Tuesday, March 8, 2016

 

I want to personally thank you from the bottom of my heart for your contribution that has helped so far in this struggle. The GoFundMe money was raised for legal fees and expenses surrounding the case, the money has been allocated and the site taken down. A new funding site will be made as further legal contributions are needed, and will be handled as the case continues. Legal funds do not account for living expenses. I prefer to work for the money I earn and have been able to get my book “Live Free or Die” ready for a reprinting with a projected date of the first week of April or sooner to be available worldwide.

I believe in persistence, perseverance, and working hard to achieve goals.

Many of you have seen what has happened in my life over the course of the last year, when police surrounded my home after my son spoke out in class. You have followed me in the past year as I have attended many court dates, struggled with pain and anguish, and watched me face this court system with my head held high.

I have a certainty, a clarity in my fight against these unjust laws. I fight with no fear, I hold my head high, knowing I am in truth.
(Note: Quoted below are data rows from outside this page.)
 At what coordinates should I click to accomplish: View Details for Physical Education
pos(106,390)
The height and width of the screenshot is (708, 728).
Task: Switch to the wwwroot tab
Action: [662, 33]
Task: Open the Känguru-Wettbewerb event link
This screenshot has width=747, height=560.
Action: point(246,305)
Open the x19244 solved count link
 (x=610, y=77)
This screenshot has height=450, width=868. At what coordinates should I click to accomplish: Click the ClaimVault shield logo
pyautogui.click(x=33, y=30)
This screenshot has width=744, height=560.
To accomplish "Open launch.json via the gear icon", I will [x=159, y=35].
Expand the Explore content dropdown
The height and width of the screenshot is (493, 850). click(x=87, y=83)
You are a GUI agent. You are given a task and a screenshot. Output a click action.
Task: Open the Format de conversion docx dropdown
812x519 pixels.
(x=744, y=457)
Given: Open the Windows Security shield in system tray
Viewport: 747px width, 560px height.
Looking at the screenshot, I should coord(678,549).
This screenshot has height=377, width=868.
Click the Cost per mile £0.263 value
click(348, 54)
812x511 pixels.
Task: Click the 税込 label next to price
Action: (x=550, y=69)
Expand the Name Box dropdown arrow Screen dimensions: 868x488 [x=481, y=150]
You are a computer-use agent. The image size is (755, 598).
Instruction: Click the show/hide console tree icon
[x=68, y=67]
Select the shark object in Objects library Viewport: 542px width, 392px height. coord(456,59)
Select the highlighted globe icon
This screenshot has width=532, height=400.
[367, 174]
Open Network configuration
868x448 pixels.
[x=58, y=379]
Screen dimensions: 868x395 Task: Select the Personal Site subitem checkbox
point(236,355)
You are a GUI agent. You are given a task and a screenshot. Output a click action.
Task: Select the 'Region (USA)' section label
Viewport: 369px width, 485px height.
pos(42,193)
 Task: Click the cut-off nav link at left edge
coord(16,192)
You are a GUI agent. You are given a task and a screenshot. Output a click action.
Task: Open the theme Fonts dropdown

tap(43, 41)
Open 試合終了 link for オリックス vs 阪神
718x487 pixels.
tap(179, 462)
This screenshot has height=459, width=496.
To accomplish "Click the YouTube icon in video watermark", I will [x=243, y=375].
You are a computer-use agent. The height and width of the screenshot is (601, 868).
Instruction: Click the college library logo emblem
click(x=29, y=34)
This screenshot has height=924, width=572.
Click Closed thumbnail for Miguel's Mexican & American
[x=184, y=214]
Knowing that I have a basic right to life, a basic right to live! I have faced death head on, I have struggled and felt torturous pain inflicted upon me by the barbaric medical system our society clings to and calls normal. I know I can stand tall and proud in truth, knowing it was all foretold.

Knowing that my journal, of finding how beneficial this cannabis plant was, and being able to share my personal thoughts, feelings, and experiences had to be written and published in 2010. I explain, in detail, my sickness, my life, my family, and how I teach my children; all surrounding the cannabis plant and how this plant made me feel as my body regenerated and healed.

“Live Free or Die” is a book that has already helped so many worldwide take back their own lives, and folks have been inspired to share their own stories and testimonials to help spread this knowledge.

Purchasing a signed copy of Live Free or Die helps me and my family in this very hard time, immediately, right now. I wrote this book to help others. I wrote this book to empower anyone who picked it up. I wrote this book to show everyone that LIFE truly matters. History is being made. Now. Own a piece of it, personally signed.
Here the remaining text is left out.